An epidemiology professor at the Yale School of Public Health said hydroxychloroquine could have saved more than 100,000 lives from the coronavirus, but instead it’s become apart of a “propaganda war.”
“I think 75,000 to 100,000 lives would be saved,” Dr. Harvey Risch told Fox News on Tuesday when asked whether hospitals should begin releasing the stockpile of the controversial anti-malarial drug.
“But it’s a political drug now, not a medical drug, and that’s caused the complete population’s ignorance,” Risch continued. “And I think we’re basically fighting a propaganda war against the medical facts, and that color is not just the population of people, how they think about it, but doctors as well.”
Risch criticized his colleagues who have advised against using hydroxychloroquine, accusing them of ignoring the anecdotal evidence supporting the drug’s use.
“There are many doctors that I’ve gotten hostile remarks about, saying that all the evidence is bad for it, and, in fact, that is not true at all,” Risch said.
“All the evidence is actually good for it when it is used in outpatient uses,” he said. “Nevertheless, the only people who actually see that are a whole pile of doctors who are on the front lines treating those patients across the country, and they are the ones who are at risk of being forced not to do it.”

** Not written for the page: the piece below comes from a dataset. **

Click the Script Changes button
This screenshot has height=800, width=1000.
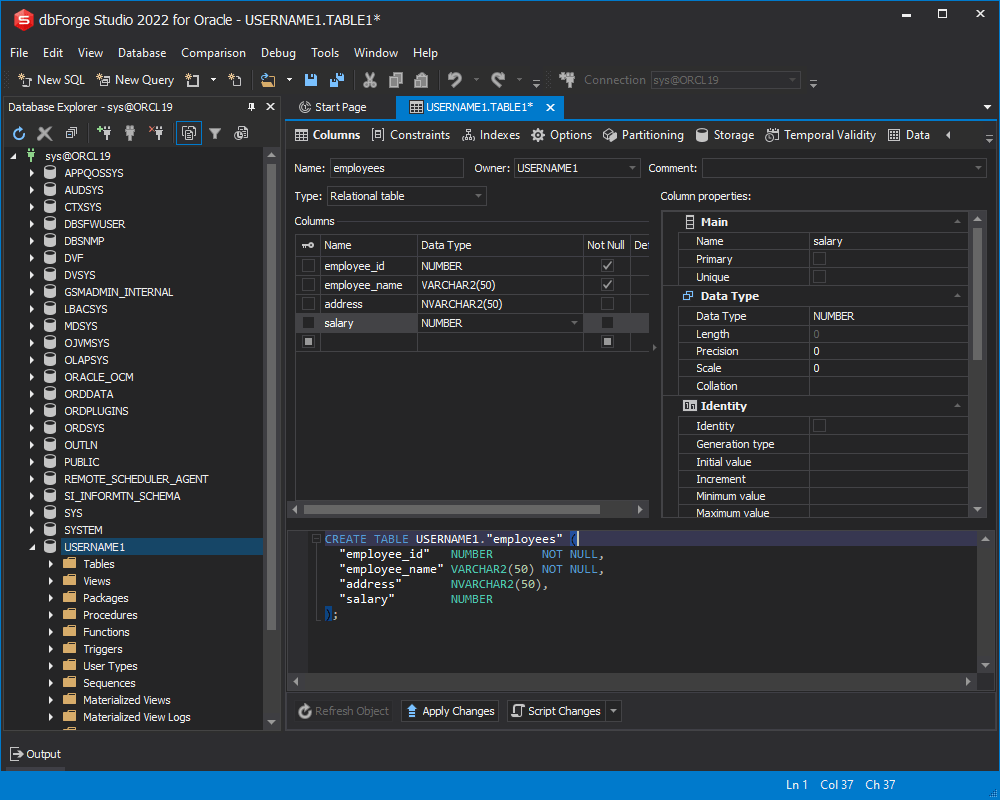point(557,711)
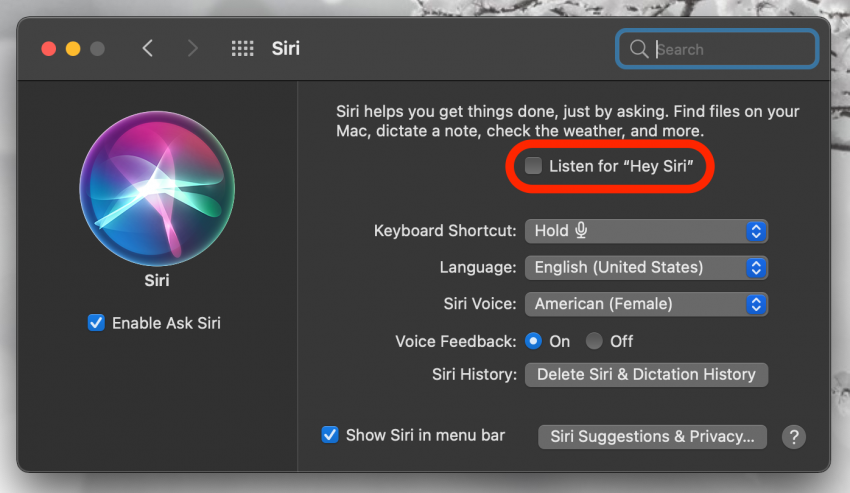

Hundreds of doctors across the country have said that hydroxychloroquine was an effective treatment against COVID-19, especially in severe cases.
One study by the Henry Ford Health System found that patients who were given hydroxychloroquine were much less likely to die from the virus.

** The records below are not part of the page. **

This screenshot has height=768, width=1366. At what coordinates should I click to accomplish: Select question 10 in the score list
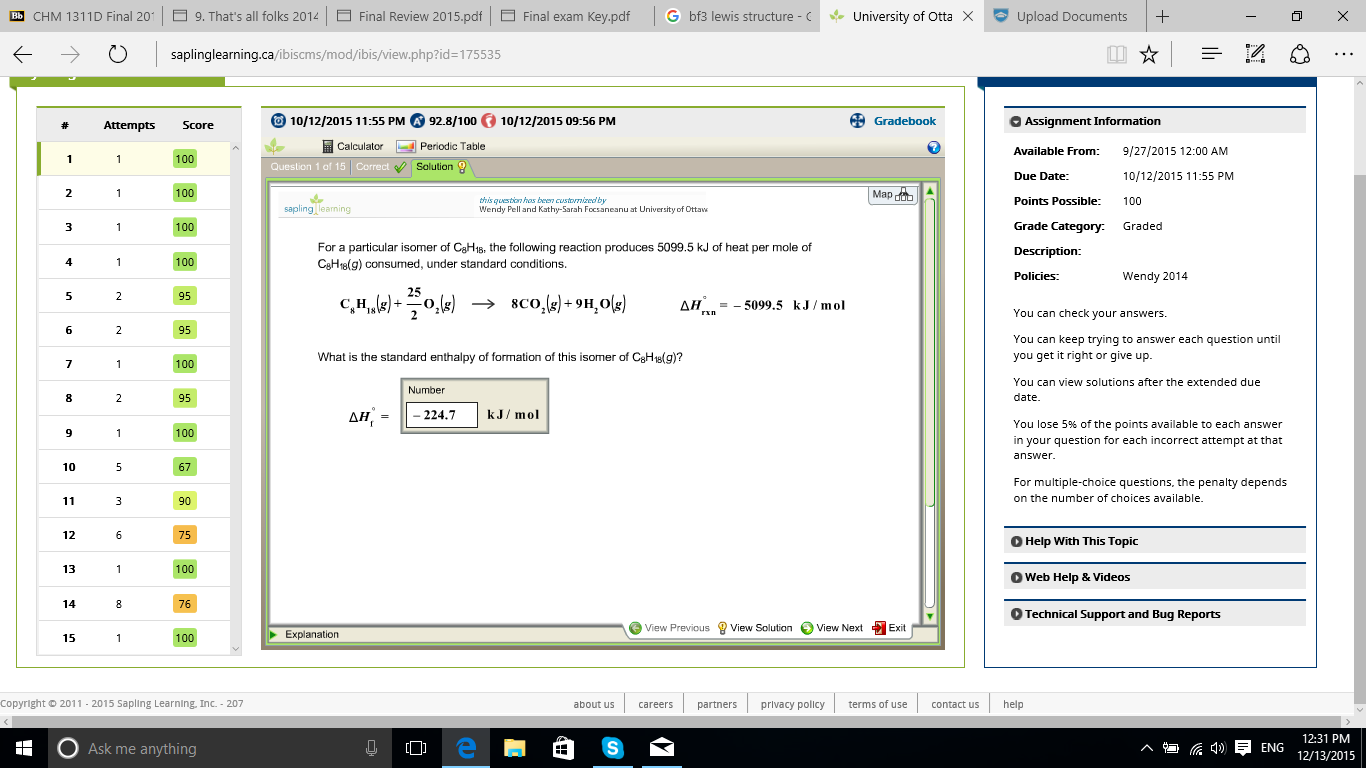(69, 467)
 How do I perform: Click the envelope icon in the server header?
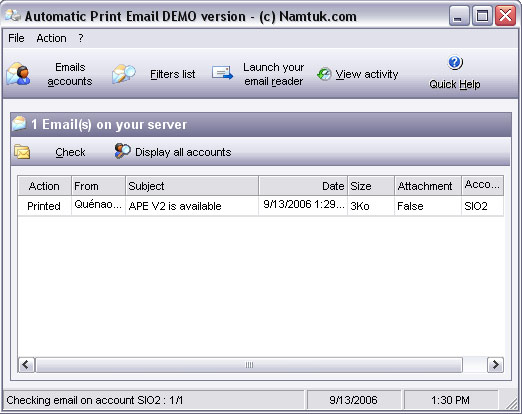19,124
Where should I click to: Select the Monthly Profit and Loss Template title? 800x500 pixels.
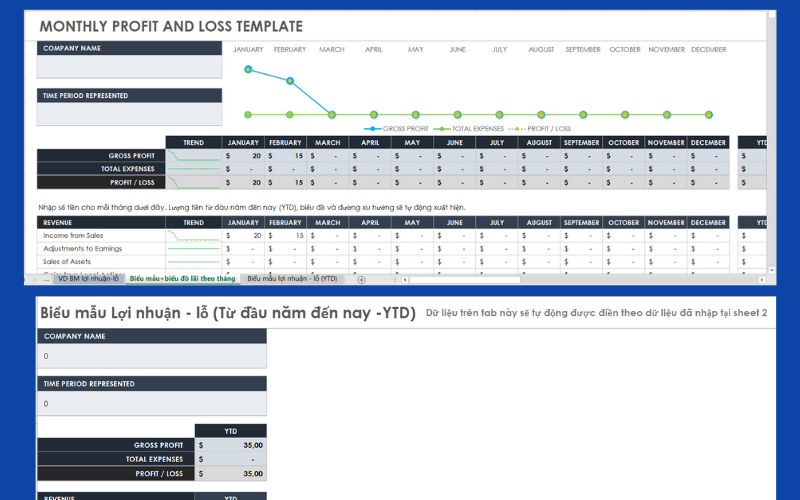click(x=171, y=26)
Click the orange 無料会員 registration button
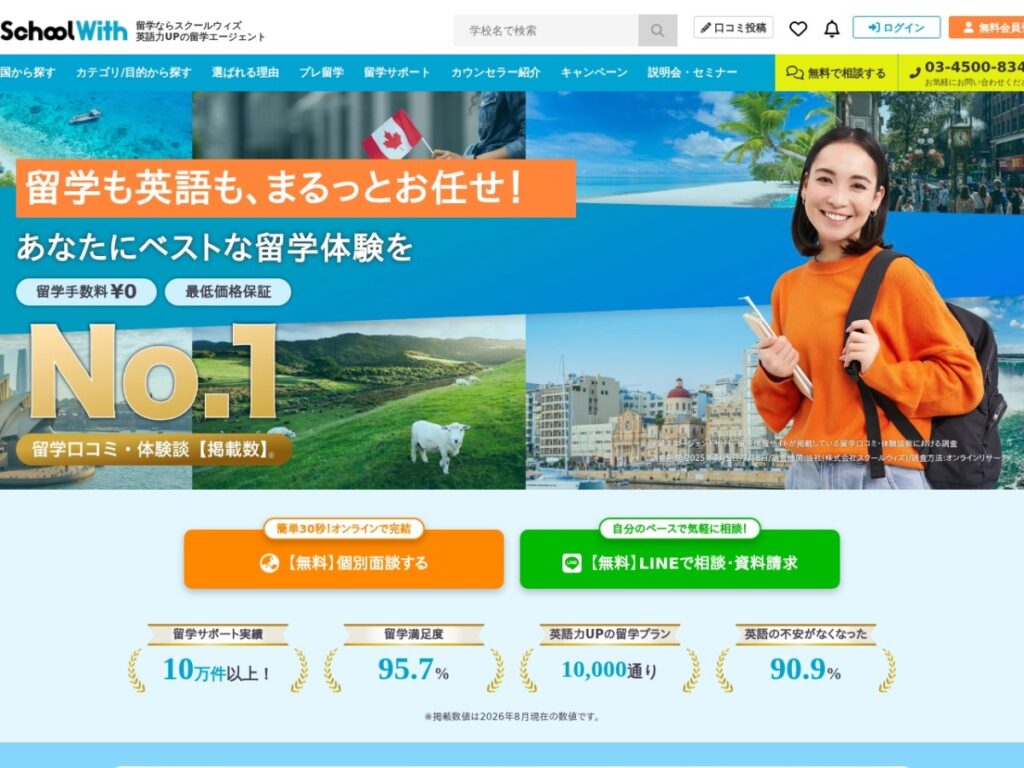The image size is (1024, 768). click(986, 27)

About 26% of the patients who were not given hydroxychloroquine died, while only 13% of those who did receive the drug died, according to Dr. Marcus Zervos, division head of infectious diseases for Henry Ford.
Dr. Steven Kalkanis, CEO of the Henry Ford Medical Group, said that hydroxychloroquine “could be a lifesaver for patients” if used “in the right settings.”

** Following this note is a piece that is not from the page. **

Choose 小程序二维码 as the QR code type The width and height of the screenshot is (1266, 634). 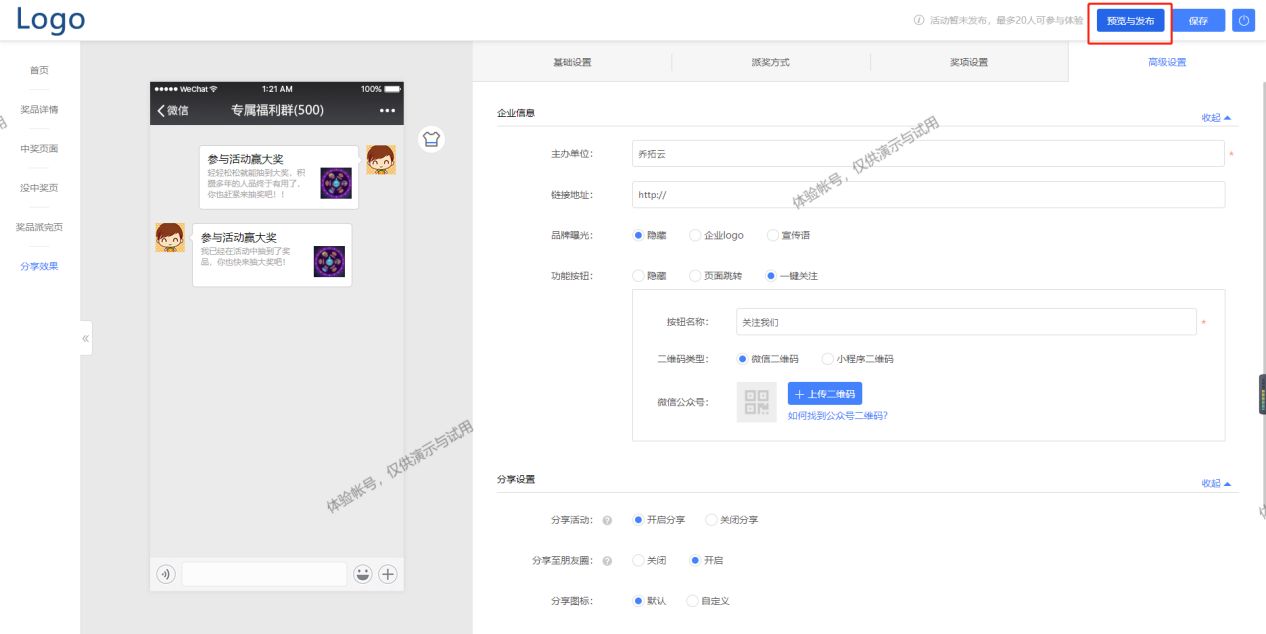point(828,358)
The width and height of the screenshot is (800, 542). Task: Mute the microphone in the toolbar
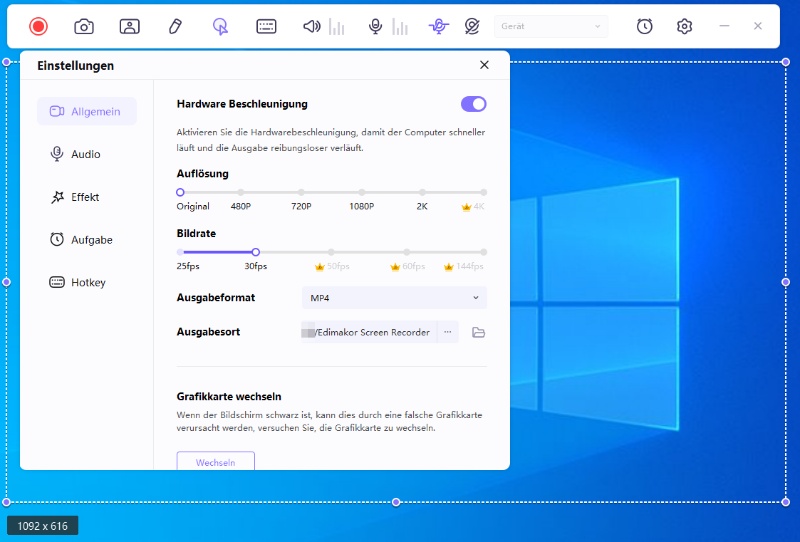(376, 27)
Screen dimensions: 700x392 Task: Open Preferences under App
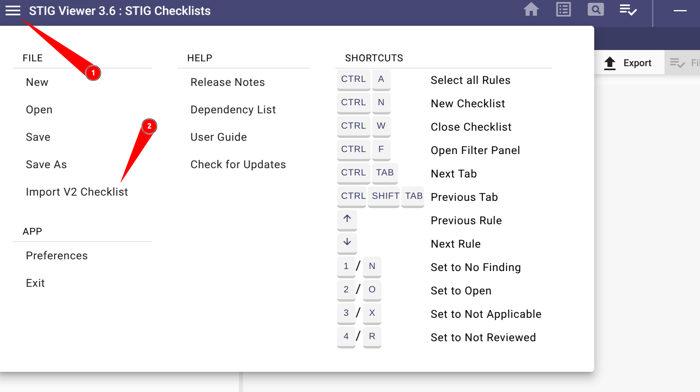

Despite this, the Food and Drug Administration issued a warning last month about using the drug to treat the coronavirus outside of a hospital setting or clinical trial, saying it could cause heart rhythm problems.
If the FDA were to rescind this guidance and open the drug up to the public, it would be much easier to manage the coronavirus, Risch argued.
“It would be game-changing,” he said. “In fact, all of the discussion that you had earlier on how to manage going forward through September, October and into next year will change if there’s prevention and treatment that works, that’s available and that’s safe.”